First of all, it's very hard to write a short review of such a monumental book like this, I just want to recommend it to anyone interested in... hmm... Interested in all paranormal phenomena, marginality, liminality, chaos, binary oppositions and boundary transgression, literary theory, paranoia, totemism, shamanism, esotericism and how it all relates to the Trickster archetype and much, much more. It's an incredibly wide, but also deep study of the Trickster archetype in all aspects of reality, personal and impersonal. Here's the author's description of it:
"The trickster is a personification of many of the ideas above. He is
a collection of abstract properties that tend to occur together. He has
no fixed shape, form, or image. Some of his primary characteristics
include disruption, deception, lowered sexual inhibitions, psi
phenomena, and marginality. I must admit that I sometimes still find
it difficult to think about how all these logically relate to each other.
Personification provides a way of organizing this melange that
otherwise seems incoherent.
The trickster is found worldwide. Superficially, his tales seem little
more than entertaining stories for children, but they encode
important truths. The trickster is central to many religious beliefs, and
some of the tales are sacred. In fact, a number of cultures permit
only a few persons to tell the stories and restrict when they can be
told, because they have a power of their own.

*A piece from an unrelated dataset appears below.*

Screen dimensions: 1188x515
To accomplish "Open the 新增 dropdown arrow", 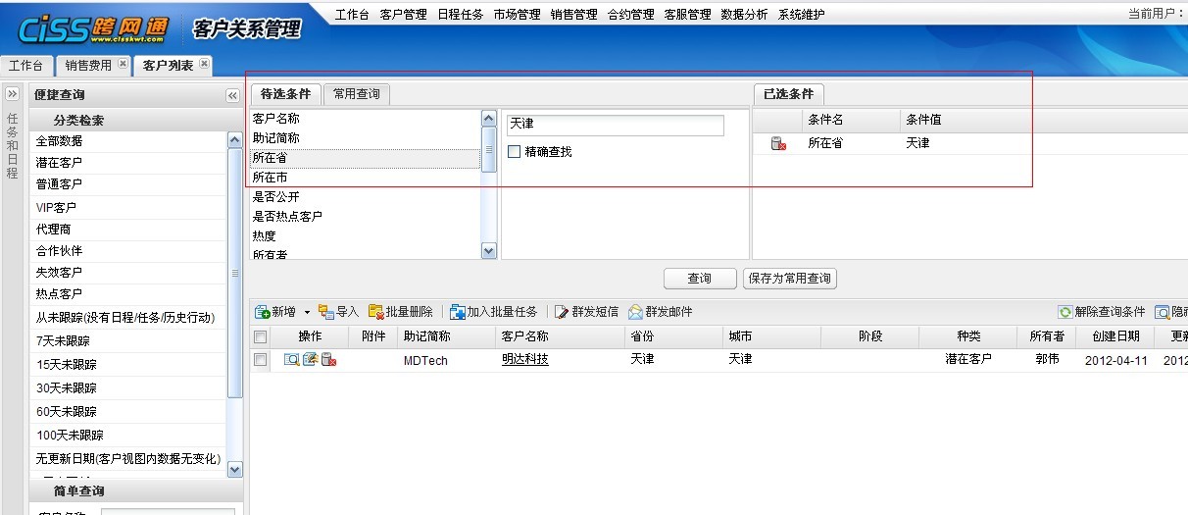I will tap(307, 312).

The trickster has innumerable internal contradictions, and those
are what have made him so difficult for scholars. He seems
irrational, and he is. The usual scientific concepts are inadequate to
fully explain him. He has many meanings and cannot be reduced to
a single interpretation. He resists being placed in any single
category. That’s why this book covered such a range of topics—from
ritual clowns who eat excrement, to experiments with random
number generators, to literary criticism. This diversity is the reason
so few people have any comprehension of the scope of his
relevance, including his pertinence to psi.
Earlier cultures celebrated the trickster, but now he is only a
shallow remnant of his previous glory. He is considered merely
amusing, entertaining, but of little serious importance. This reflects a
deep but subtle change in culture and civilization"
Mr. Hansen is a fair, honest man, which is rare to encounter. He honestly evaluates the 'believers' and 'sceptics' approaches, despite himself being a believer in ESP and PSI phenomena. The research he did for his book and his erudite approach to the theme is worthy of every praise.
This book took a long time for me to read, mostly because of the chapters on literary theory,
structuralism, deconstructionism which are not at all relevant to me. That being said, for someone interested in that angle of approach, the chapters I found boring will be very useful and interesting.